● Article
The architecture changed and the old measurement point is no longer the right one.
New failure modes need coverage.

Audit Trail

Every SLO change deserves an entry in a change log so that future reviewers can reconstruct intent:

1## SLO Change Log23### 2026-03-15: Payment API Availability45- **Previous**: 99.9% over 30-day rolling window6- **New**: 99.95% over 30-day rolling window7- **Justification**: 12 months of 99.97% actual performance; payment-flow criticality warrants tighter target.8- **Approved by**: [Product Owner], [Engineering Lead], [SRE Lead]

The audit trail is the antidote to the most common gaming pattern — quietly relaxing a target because the team is failing it — by making target changes visible and attributable.

Gotchas and Anti-Patterns

SLO Target Selection Pitfalls

The “number of nines” problem — setting 99.999% with no historical data or architectural support. Each nine costs exponentially more; unsupported targets create constant violation and team cynicism.
Measuring what’s easy, not what matters — starting from available metrics rather than user experience. CPU utilization is easy to measure but does not capture user-facing failures. Resist.

● Data shown
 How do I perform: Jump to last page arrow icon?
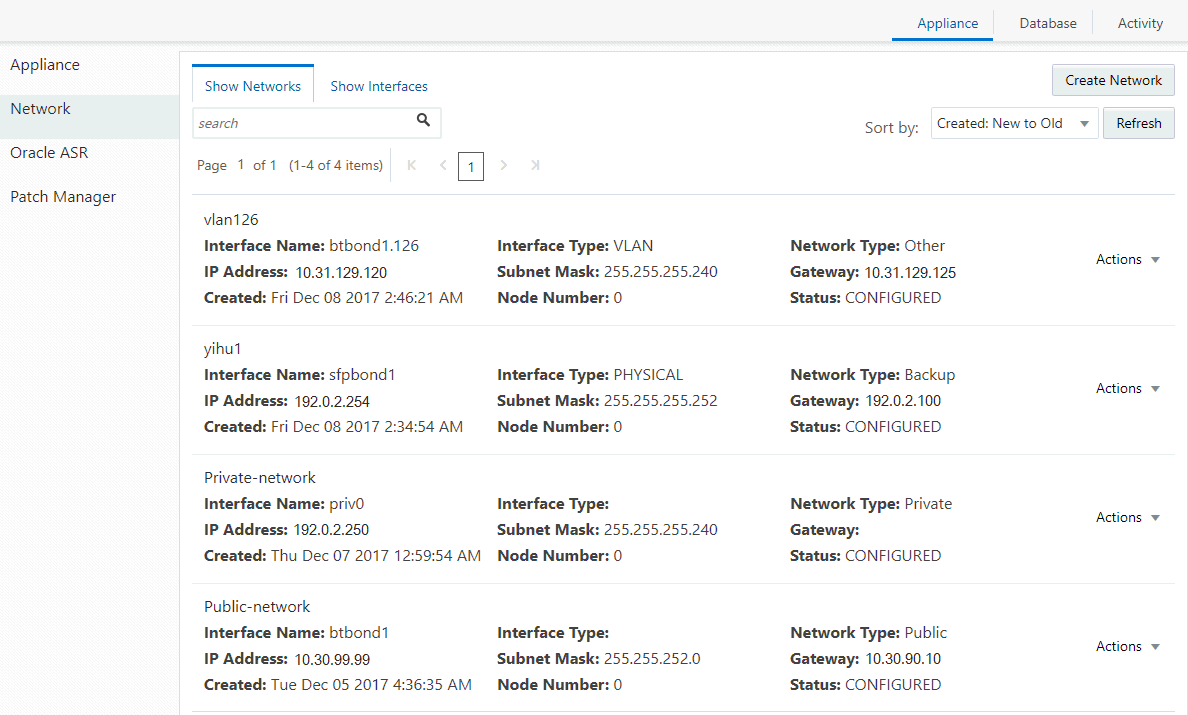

● Challenge
Reproduce the stretch of the SLO article from "SLO Target Selection" through "and team cynicism.", swapping "violation" for "breach". The listing comes from a separate source and is unrelated to the SLO article.

● Written solution
SLO Target Selection Pitfalls

The “number of nines” problem — setting 99.999% with no historical data or architectural support. Each nine costs exponentially more; unsupported targets create constant breach and team cynicism.